My friend Joy recently received the news that her father’s cancer is now in his bones. Not at all what she expected to be walking through during this season of raising teens and doing women’s ministry. She’s doing everything right – praying, serving, giving to missions, loving her husband and kids – all of the keys to spiritual “success”. But her family’s path has still taken a sudden turn into the valley of the shadow. The words she texted me come out of that place of grim reality:
“The Lord gives and the Lord takes away. Blessed be the name of the Lord… I have decided that Biblical praise is very un-American. It does not follow just the good, its radical personality breaking every rule of the American Dream. Praise calls me when I am down and BROKEN, swimming against the stream. It asks me to submit my selfish desires, and let it all be purified in the basking praise of a God SO much bigger than my life or dreams. It heals me, like a secret weapon, stealthily recharging my spirit for the next big thing. It is born of a God who cannot be defined or contained, each layer of praise tasting richer to the palate of man. These are part of the riches of living in Christ. America, eat your heart out.”
The only reason Joy could write those words is that she’s able to see past what she wants to God’s goodness.
Worship says that God is good IN the cancer journey, not in spite of it.
God is good IN the parenting struggles, not in spite of them.
He is good IN the wondering how ends will meet, IN the loss, IN the aching, IN the waiting. Not in spite of these things, but through them, and even because of them.
God isn’t interested in the American Dream. He’s not in the business of writing success stories. His goal is our freedom from every fragile thing that dulls our ability to experience Him and know Him. He wants to cure us of our addiction to status and security and the pace that makes us forget that we aren’t in control.
Biblical praise isn’t always pretty. It often looks a lot less like well-mixed sound and the appropriate timing of raised hands, and a lot more like gut sobs and letting go.
Joy’s right. Real praise doesn’t fit within American cultural norms. It requires stepping out of the scheduled swirl and being still. It means vulnerability instead of self-sufficiency, and letting life unfold instead of trying to direct every detail. It looks like trusting God’s goodness even when things don’t feel so good.

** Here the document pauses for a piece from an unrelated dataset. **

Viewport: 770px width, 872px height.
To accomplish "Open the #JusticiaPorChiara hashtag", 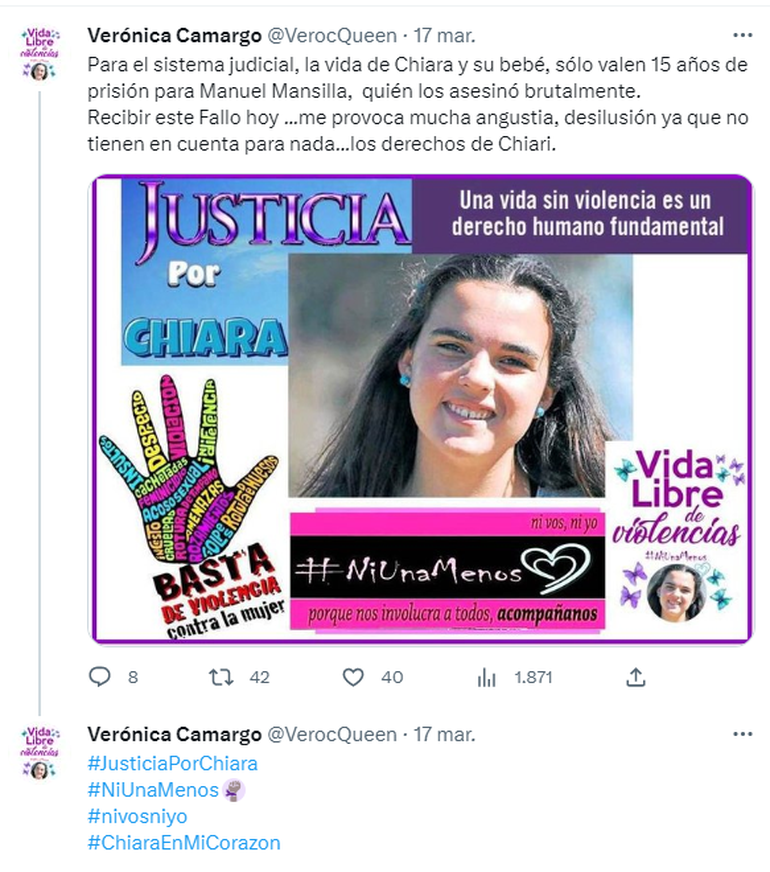I will 172,764.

After the movie was over, after play practice, after grabbing supper on our weary way home, my family drove in silence. My mind was already spinning on the next day’s full schedule, trying to figure out how to fit it all in without anybody having a meltdown, when a little voice from the back seat knocked me off my hamster wheel.
“Can we listen to music?”
My husband turned on the radio, and Aaron Schust’s “Ever Be” filled the car. First the youngest began to sing along, then the teenager, and then my husband and I joined in. The four of us, this little family that has been through so much over the past few years, sang quietly into the dark.
“Faithful you have been
And faithful you will be
You pledge yourself to me
And that’s why I sing
Your praise will ever be on my lips”
Sweet truth and deep breaths in the desperately needed stillness.
America, eat your heart out.
“Naked I came from my mother’s womb, and naked I will depart. The LORD gave and the LORD has taken away; may the name of the LORD be praised.” ~Job 1:21 (NIV)
“He says, ‘Be still and know that I am God; I will be exalted among the nations, I will be exalted in the earth.’” ~Psalm 46:10 (NIV)
Thank you for posting this. What a sweet reminder.